As I write this blog today is a good day. Blood glucose levels have been in range for 79% of time (close to standard). That honey glazed breakfast wasn’t a bad idea after all.

But tomorrow could easily be a bad day or just a less good day. Highs or lows. Feeling tired, irritated, weak.

There are an estimated 42 factors that can affect blood glucose levels at any given moment. From food (What did you eat?) to biological factors (Are you stressed? Did you sleep well?).

This is the life of a type 1 diabetic. Day to day management is burdensome.

Good days and bad.

But lets take a step back and consider future scenarios.

Applying quantitative trend extrapolation techniques provides many reasons for optimism. Implantable devices point to an injection-free future, the application of machine learning and AI to tackle those 42 factors are being actively researched, and Apple reportedly has a moonshot-style project underway to allow continuous blood glucose monitoring through the Apple Watch.

I know media reports on research breakthroughs sometimes don’t feel meaningful here and now.

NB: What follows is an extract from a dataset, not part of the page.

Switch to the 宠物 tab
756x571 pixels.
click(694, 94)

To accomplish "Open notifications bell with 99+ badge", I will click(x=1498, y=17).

When I was first diagnosed 20 years ago, it was implausible that my phone would alert me to high or low blood glucose levels (this was the Nokia 3310 era), or that monitoring would be via sensor rather than 4 or 5 intrusive finger pricks per day (to the extent the picture I’ve used for this blog is now largely redundant to my diabetes management).

What other implausible futures could there be?

A cure in my life time? Maybe.

At the very least I am confident there will be more good days.